In their base case, Bernstein analysts expect power demand from EVs to increase from about 30–40 TWh today to around 120 TWh by 2030, which would represent 4% of total European power consumption.
This is “one of 5 key tailwinds for power demand,” Bernstein notes, alongside electrification of heating and industry, green hydrogen, and data centers. However, they stress that EVs will account for only “25–35% of expected European power demand growth to 2030.”
The economic case for EVs is not driven by falling retail electricity prices. “We do not see falling retail power prices as likely,” analysts led by Deepa Venkateswaran said, citing higher grid and policy costs offsetting commodity price declines.
Fuel costs currently make up 5–20% of EV ownership costs, and even with high electricity prices, EVs are generally cheaper to own than combustion vehicles when home charging is used. Only public fast charging erodes this cost advantage.
Network investment is a clearer area of impact, Bernstein notes. As EVs increase peak demand loads, distribution grid operators will need to invest significantly in low and medium-voltage infrastructure.
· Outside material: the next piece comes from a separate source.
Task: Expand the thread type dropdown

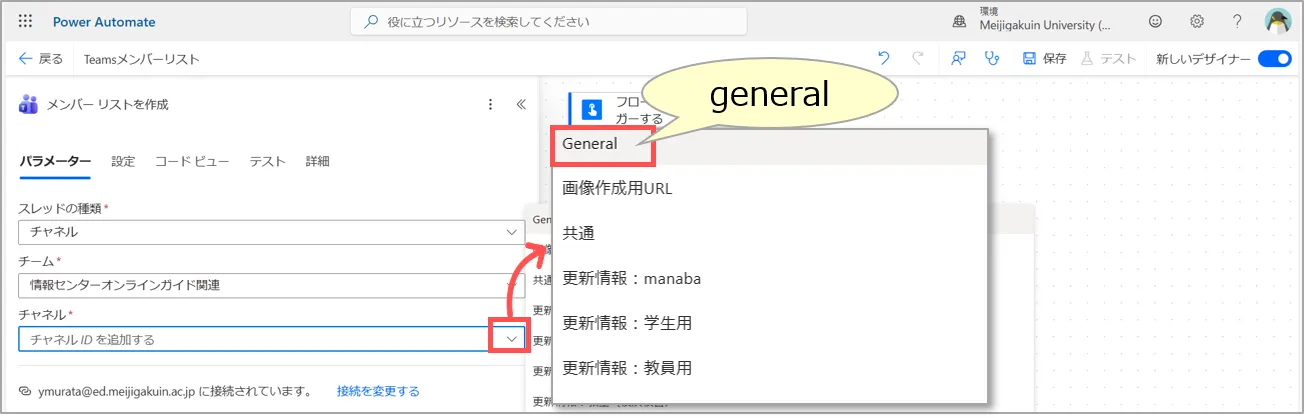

According to industry estimates cited by Bernstein, annual EU27 and Norway distribution grid investments will need to rise to €67 billion from 2025 to 2050, roughly double current levels. “EVs will be one of the demand drivers contributing” to this surge, the analysts said.
There’s also potential upside in grid flexibility. EVs could act as virtual power plants, smoothing demand and reducing strain during peak periods.
“An expanded EV car parc could in future act as a large Virtual Power Plant, enabling grid operators to better manage a power network with an increasing share of intermittent sources,” the team added.
Still, the report is clear that while EVs bring incremental benefits to the power sector, they are not "a game changer."
The main beneficiaries are expected to be electricity distribution operators such as National Grid (LON:NG), Iberdrola (BME:IBE), and E.ON SE (ETR:EONGn), which are already aligning capital expenditures to accommodate rising EV-related demand.
Overall, Bernstein sees the continued rollout of EVs as one of several key drivers supporting power distribution capital expenditure plans from the late 2020s, complementing the more established drivers of transmission asset growth.
The broker views the aforementioned power distribution companies as appealing investment opportunities, citing strong earnings visibility and improving return prospects.